EGO AND ARROGANCE
(photos left to right: Pyramid at the Louvre Museum, Paris, France, by Michael Fousert; Eiffel Tower, Paris, France, by Anthony Delanoix; Guggenheim Museum, New York, New York, by Dennis; Burg Khalifa, Dubai, United Arab Emirates, by Nick Fewings; all from Unsplash)
(This essay comprises excerpts from my presentation, The Creative Process and The Ego, on February 18th at Modernism Week 2022, Palm Springs, California.)
Architects design homes, schools, skyscrapers, entire cities. Who has given architects this role and influence in society, and what have we done with it? From the Pyramid at the Louvre to the Eiffel Tower , from the Guggenheim to the Burg Khalifa in Dubai—architect’s egos are stamped all over cities, all over the world. Danish architect, Bjarke Ingels, even has drawings to literally redesign Earth.
Master builder, master designer, master creator—architects have been granted the responsibility to impact communities and cultural progress, through the flexing of creative muscles. The offering of world icons and or definitive works stems from both talent and skill, as well as confidence and ego. Consider Philip Johnson’s pithy quote.
But ego can lead to influence, influence to power, and power to arrogance. And arrogance can either drive a project into successful territory or regrettable disaster. For the latter, two projects come to mind.
At the University of California, Santa Barbara, a hotly debated project known as Munger Hall has every architect, student, parent, and community member up in arms. For this proposed $1 billion, 1.7 million square foot, 11-story dormitory for 4,500 students, there has been a very little support. For the amateur architect and developer, Charlie Munger (billionaire and partner to Warren Buffet) and Southern California architect-of-record, VTBS (yes, B-S), the wrath bestowed on this project approved is universal. To sum it up, there has not been so much loathing in recent history. There are many reasons for the abhorrence, but the main objection is that 95% of the dorm rooms will have NO WINDOWS. No natural light. No fresh air. No view to the outside.
The arrogance of Munger comes from believing that: 1) Fronting the construction cost gives him the unconditional ticket to design whatever he wants, and 2) he and VTBS are convinced that windowless dormitory rooms are not just acceptable, but a creative success, even a bragging right. And everything from science to history, and real life to design guidelines, have proven this idea to be horrific.

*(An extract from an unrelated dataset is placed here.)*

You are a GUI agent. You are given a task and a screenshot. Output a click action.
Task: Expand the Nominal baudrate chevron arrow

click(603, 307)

Consider the residential estate in Bel Air, California, simply called “The One.” The conceit within that title alone reeks of egotism. Here, this spec house, with an asking price of $500 million, includes 105,000-square-foot, 20 bedrooms with a 5000-square-foot master bedroom suite, 42 bathrooms, a 10,000-bottle wine cellar, 50-car garage, and four swimming pools—to name a few details.

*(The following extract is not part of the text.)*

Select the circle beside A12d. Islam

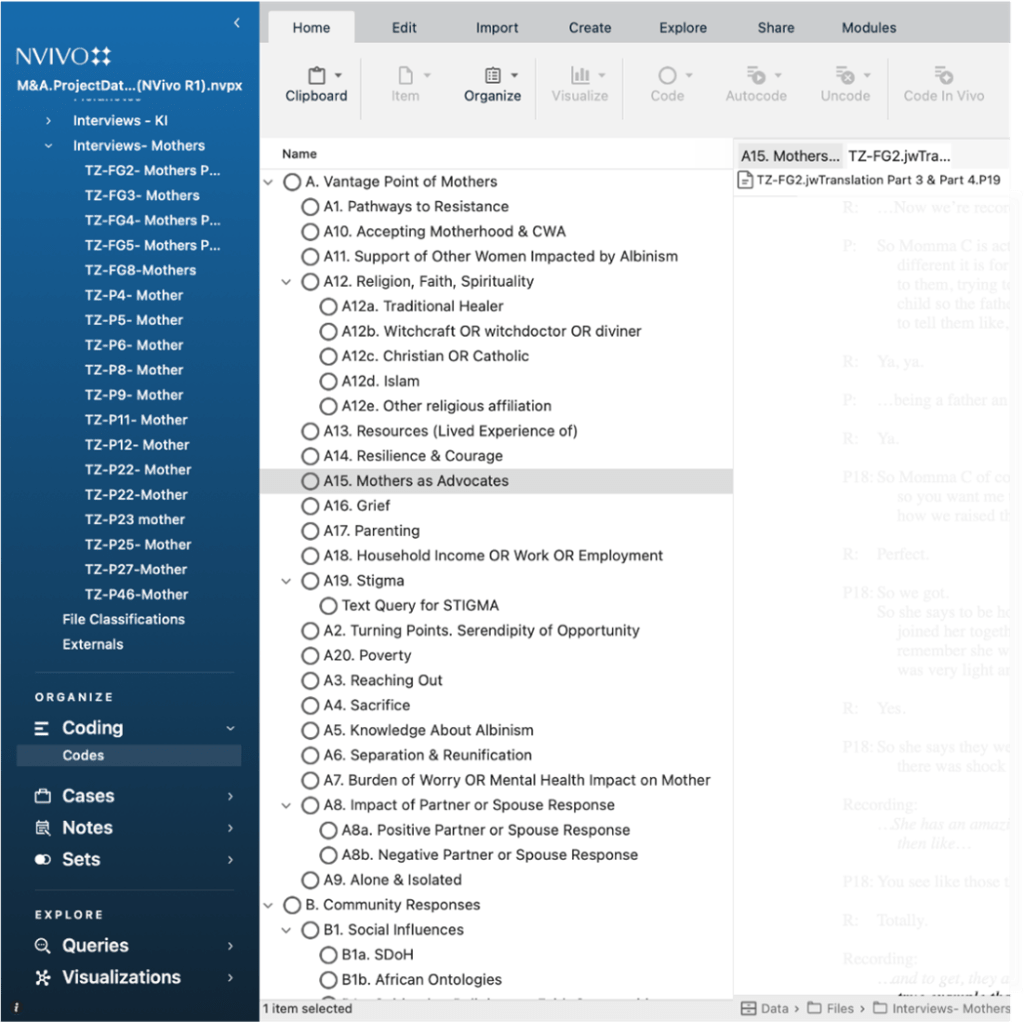click(328, 381)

Bel Air is a community of wealth, where some of the largest mansions have been built over the years. As seen above, the two circled homes are such mansions of prestige and wealth. And between them is the out-of-scale, gargantuan vanity of developer Nile Niami and architect Paul McClean. The cautionary tale? No one wants such a home. The property recently sold for only $141 million, which is a mere one-third of the asking price.
Historically, architects were given such power by an omnipotent clients such as the Medici’s, but in today’s culture of individualism and self-promotion, such projects as Munger Hall and The One are fueled by confidence and salesmanship, perhaps even narcissism.

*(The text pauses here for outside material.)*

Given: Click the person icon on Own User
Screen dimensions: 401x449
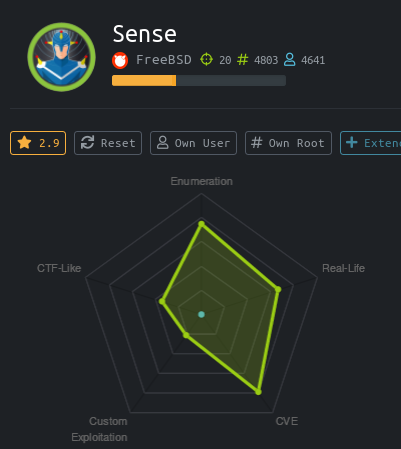Looking at the screenshot, I should point(163,143).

Author Meryle Secrest wrote of Frank Lloyd Wright, “If he had intended to live out his life in the columns of newspapers, he could not have acted any more effectively. . . again and again, courting the press . . . Wright’s appetite for whatever might further his career was gargantuan.”
Accusations of megalomania have been projected onto Bjarke Ingels and his company, BIG, with 550 employees in offices in Copenhagen, New York, London, and Barcelona. Ingels himself counters the Miesian platitude, “Less is more,” and instead proclaims, “Yes is more.”
Check yourself. When does confidence become righteousness, talent become ego, and prowess become arrogance? How does self-assurance and pride become condescension and smugness? Who shall “inherit the earth”?